__To do__
The answer should consist solely of the lines from the first one below through the line containing "Azuga (357, 525)", copied exactly.
--- The data ---
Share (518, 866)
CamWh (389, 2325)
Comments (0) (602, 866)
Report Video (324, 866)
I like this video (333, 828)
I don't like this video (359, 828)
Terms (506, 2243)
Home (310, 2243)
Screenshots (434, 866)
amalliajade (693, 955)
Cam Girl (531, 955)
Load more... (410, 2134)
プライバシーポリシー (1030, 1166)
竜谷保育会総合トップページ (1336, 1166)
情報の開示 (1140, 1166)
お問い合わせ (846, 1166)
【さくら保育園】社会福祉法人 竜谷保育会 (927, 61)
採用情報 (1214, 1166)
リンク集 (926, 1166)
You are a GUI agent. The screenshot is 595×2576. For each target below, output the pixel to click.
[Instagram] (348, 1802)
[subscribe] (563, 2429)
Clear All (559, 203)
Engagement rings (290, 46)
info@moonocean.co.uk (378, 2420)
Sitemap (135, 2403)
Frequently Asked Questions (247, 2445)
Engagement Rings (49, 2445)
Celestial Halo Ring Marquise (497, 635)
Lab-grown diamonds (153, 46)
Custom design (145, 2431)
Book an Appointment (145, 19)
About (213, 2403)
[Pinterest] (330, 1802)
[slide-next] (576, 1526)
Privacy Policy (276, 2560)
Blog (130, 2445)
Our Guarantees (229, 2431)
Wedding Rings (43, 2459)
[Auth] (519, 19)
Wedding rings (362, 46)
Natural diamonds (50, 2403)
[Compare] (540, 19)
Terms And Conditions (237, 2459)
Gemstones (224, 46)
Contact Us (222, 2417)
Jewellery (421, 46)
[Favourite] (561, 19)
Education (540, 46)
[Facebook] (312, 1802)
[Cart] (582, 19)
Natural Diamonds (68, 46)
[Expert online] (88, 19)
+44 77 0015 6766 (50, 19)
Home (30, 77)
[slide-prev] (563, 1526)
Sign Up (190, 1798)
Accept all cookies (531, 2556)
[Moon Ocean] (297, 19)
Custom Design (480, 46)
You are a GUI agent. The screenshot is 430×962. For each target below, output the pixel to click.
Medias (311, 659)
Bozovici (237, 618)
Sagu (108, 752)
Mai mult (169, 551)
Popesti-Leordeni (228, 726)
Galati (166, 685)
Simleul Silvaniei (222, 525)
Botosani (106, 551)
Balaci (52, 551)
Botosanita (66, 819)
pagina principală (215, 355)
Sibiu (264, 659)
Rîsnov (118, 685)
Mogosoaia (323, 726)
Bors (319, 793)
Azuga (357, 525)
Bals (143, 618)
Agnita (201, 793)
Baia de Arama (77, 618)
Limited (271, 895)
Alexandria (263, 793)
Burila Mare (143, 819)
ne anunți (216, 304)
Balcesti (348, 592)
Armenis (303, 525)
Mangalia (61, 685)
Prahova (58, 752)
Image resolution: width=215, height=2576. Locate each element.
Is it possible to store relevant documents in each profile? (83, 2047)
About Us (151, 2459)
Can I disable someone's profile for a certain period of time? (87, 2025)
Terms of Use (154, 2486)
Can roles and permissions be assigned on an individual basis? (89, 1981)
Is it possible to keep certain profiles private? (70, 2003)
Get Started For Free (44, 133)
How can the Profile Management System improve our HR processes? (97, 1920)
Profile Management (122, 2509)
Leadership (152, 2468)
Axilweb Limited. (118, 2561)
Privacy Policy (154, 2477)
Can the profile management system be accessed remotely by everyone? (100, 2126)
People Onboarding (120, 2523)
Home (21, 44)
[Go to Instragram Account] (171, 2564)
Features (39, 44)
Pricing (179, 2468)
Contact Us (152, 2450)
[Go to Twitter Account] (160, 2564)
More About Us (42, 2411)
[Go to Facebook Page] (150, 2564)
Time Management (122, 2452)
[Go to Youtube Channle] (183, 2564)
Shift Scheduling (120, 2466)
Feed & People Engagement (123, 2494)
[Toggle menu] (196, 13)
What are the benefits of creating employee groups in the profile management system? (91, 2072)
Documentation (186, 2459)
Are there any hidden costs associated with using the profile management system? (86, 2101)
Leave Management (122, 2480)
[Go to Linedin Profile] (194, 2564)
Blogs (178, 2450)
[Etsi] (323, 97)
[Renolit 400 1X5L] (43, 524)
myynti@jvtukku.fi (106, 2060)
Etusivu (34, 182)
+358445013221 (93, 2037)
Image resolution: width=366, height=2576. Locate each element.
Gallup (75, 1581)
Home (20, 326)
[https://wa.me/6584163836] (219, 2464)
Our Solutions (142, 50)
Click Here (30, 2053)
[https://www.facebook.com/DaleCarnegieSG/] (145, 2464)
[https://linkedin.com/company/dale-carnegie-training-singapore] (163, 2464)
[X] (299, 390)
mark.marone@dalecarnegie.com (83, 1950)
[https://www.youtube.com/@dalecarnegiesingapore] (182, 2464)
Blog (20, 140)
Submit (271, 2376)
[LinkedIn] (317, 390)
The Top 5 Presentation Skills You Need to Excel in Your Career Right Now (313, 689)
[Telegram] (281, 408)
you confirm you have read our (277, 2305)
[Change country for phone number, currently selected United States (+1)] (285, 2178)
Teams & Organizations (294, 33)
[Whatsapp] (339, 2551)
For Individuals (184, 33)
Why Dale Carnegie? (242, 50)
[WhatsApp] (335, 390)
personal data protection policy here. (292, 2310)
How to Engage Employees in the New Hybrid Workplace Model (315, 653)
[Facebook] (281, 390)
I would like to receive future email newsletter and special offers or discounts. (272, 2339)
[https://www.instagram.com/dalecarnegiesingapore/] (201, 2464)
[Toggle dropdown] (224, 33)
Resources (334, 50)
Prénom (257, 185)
---
__Your response__
Share (518, 866)
CamWh (389, 2325)
Comments (0) (602, 866)
Report Video (324, 866)
I like this video (333, 828)
I don't like this video (359, 828)
Terms (506, 2243)
Home (310, 2243)
Screenshots (434, 866)
amalliajade (693, 955)
Cam Girl (531, 955)
Load more... (410, 2134)
プライバシーポリシー (1030, 1166)
竜谷保育会総合トップページ (1336, 1166)
情報の開示 (1140, 1166)
お問い合わせ (846, 1166)
【さくら保育園】社会福祉法人 竜谷保育会 (927, 61)
採用情報 (1214, 1166)
リンク集 (926, 1166)
You are a GUI agent. The screenshot is 595×2576. For each target below, output the pixel to click.
[Instagram] (348, 1802)
[subscribe] (563, 2429)
Clear All (559, 203)
Engagement rings (290, 46)
info@moonocean.co.uk (378, 2420)
Sitemap (135, 2403)
Frequently Asked Questions (247, 2445)
Engagement Rings (49, 2445)
Celestial Halo Ring Marquise (497, 635)
Lab-grown diamonds (153, 46)
Custom design (145, 2431)
Book an Appointment (145, 19)
About (213, 2403)
[Pinterest] (330, 1802)
[slide-next] (576, 1526)
Privacy Policy (276, 2560)
Blog (130, 2445)
Our Guarantees (229, 2431)
Wedding Rings (43, 2459)
[Auth] (519, 19)
Wedding rings (362, 46)
Natural diamonds (50, 2403)
[Compare] (540, 19)
Terms And Conditions (237, 2459)
Gemstones (224, 46)
Contact Us (222, 2417)
Jewellery (421, 46)
[Favourite] (561, 19)
Education (540, 46)
[Facebook] (312, 1802)
[Cart] (582, 19)
Natural Diamonds (68, 46)
[Expert online] (88, 19)
+44 77 0015 6766 (50, 19)
Home (30, 77)
[slide-prev] (563, 1526)
Sign Up (190, 1798)
Accept all cookies (531, 2556)
[Moon Ocean] (297, 19)
Custom Design (480, 46)
You are a GUI agent. The screenshot is 430×962. For each target below, output the pixel to click.
Medias (311, 659)
Bozovici (237, 618)
Sagu (108, 752)
Mai mult (169, 551)
Popesti-Leordeni (228, 726)
Galati (166, 685)
Simleul Silvaniei (222, 525)
Botosani (106, 551)
Balaci (52, 551)
Botosanita (66, 819)
pagina principală (215, 355)
Sibiu (264, 659)
Rîsnov (118, 685)
Mogosoaia (323, 726)
Bors (319, 793)
Azuga (357, 525)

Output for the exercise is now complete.